I repaired to the hairdressers', a small, friendly co-operative and my usual source of local gossip. On the way, I noticed the "America vs Obama" signs were still up, if coated in morning frost. On the radio, a woman who described herself as the one "lonely little Democrat in Tennessee", said she'd had to build a fence around her Vote Obama sign and it had still been vandalised. That's the South for you. They're not like that in Western New York.
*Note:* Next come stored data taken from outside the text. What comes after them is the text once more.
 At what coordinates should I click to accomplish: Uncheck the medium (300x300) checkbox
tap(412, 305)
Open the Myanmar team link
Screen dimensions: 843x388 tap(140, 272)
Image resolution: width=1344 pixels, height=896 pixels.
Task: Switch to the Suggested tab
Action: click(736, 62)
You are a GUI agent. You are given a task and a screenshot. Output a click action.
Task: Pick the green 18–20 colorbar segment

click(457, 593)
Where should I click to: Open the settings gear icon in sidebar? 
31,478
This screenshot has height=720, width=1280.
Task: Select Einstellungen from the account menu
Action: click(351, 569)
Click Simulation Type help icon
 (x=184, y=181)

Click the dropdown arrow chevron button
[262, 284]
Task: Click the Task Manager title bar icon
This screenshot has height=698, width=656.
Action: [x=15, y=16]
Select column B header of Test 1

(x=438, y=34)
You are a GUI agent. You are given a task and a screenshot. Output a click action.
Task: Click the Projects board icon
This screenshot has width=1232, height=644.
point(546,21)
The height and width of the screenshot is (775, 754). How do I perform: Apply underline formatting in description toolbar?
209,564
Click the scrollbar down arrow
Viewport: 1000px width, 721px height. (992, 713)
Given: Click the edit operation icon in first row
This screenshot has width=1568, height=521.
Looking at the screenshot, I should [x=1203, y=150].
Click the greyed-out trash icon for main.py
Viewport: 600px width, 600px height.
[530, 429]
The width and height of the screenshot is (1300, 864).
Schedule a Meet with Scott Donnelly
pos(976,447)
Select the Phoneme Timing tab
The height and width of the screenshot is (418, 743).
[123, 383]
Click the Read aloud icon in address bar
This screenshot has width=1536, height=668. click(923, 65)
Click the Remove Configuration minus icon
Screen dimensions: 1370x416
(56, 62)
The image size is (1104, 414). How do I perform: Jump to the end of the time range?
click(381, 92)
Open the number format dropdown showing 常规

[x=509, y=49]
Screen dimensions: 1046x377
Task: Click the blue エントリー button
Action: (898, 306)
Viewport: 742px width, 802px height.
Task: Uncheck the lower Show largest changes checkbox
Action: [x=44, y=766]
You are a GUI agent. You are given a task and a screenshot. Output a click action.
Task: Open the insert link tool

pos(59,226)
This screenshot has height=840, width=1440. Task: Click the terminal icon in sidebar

My hairdresser is my barometer of political feeling, the Cattaraugus County equivalent of the man on the Clapham Omnibus. Today, she had something of a "plague on both your houses" attitude, lamenting that there was no chance of a consensus in Congress, that both sides were these days forced, in draconian fashion, to toe the party line. "You should see how our Parliament works," I remarked, "they're at each others' throats half the time. Well not literally of course - they're meant to stay a couple of swords' lengths apart.. (She got a kick out of that) Maybe you shouldn't be afraid of a few political differences."
My private theory is that Americans, as a nation, are too polite. A few political campaigners heckling or flinging out the odd snide remark and they faint in coils, paricularly if it's the other side making the remarks. (The new democracies in eastern Europe were a bit like that at first. And America is still young.) Another voice I heard in a radio discussion made an interesting point. You either constantly try to reach a consensus and hope something will emerge, or you accept that there are different visions of America's future and one of these is going to be voted in.
My hairdresser thought Romney had lost because he was just too vague. "He kept talking about a five point plan but what was it? He never spelt it out for us." Well she had a point there.
Meanwhile I got an email from a devastated Romney-supporting friend in Ohio, the crucial swing state that narrowly sealed Mitt's fate.
She was, she said, seriously thinking about emigrating, if she could think of where: "I have been commiserating with the other 50 per cent all day - the 50 per cent of us who walk down the street knowing that every other person we see on the street directly opposes us and our principles of liberty - that the America they envision is not the same country in which I was born and is not the one where I want to die." I suggested she could try North Korea. That made her laugh, at least.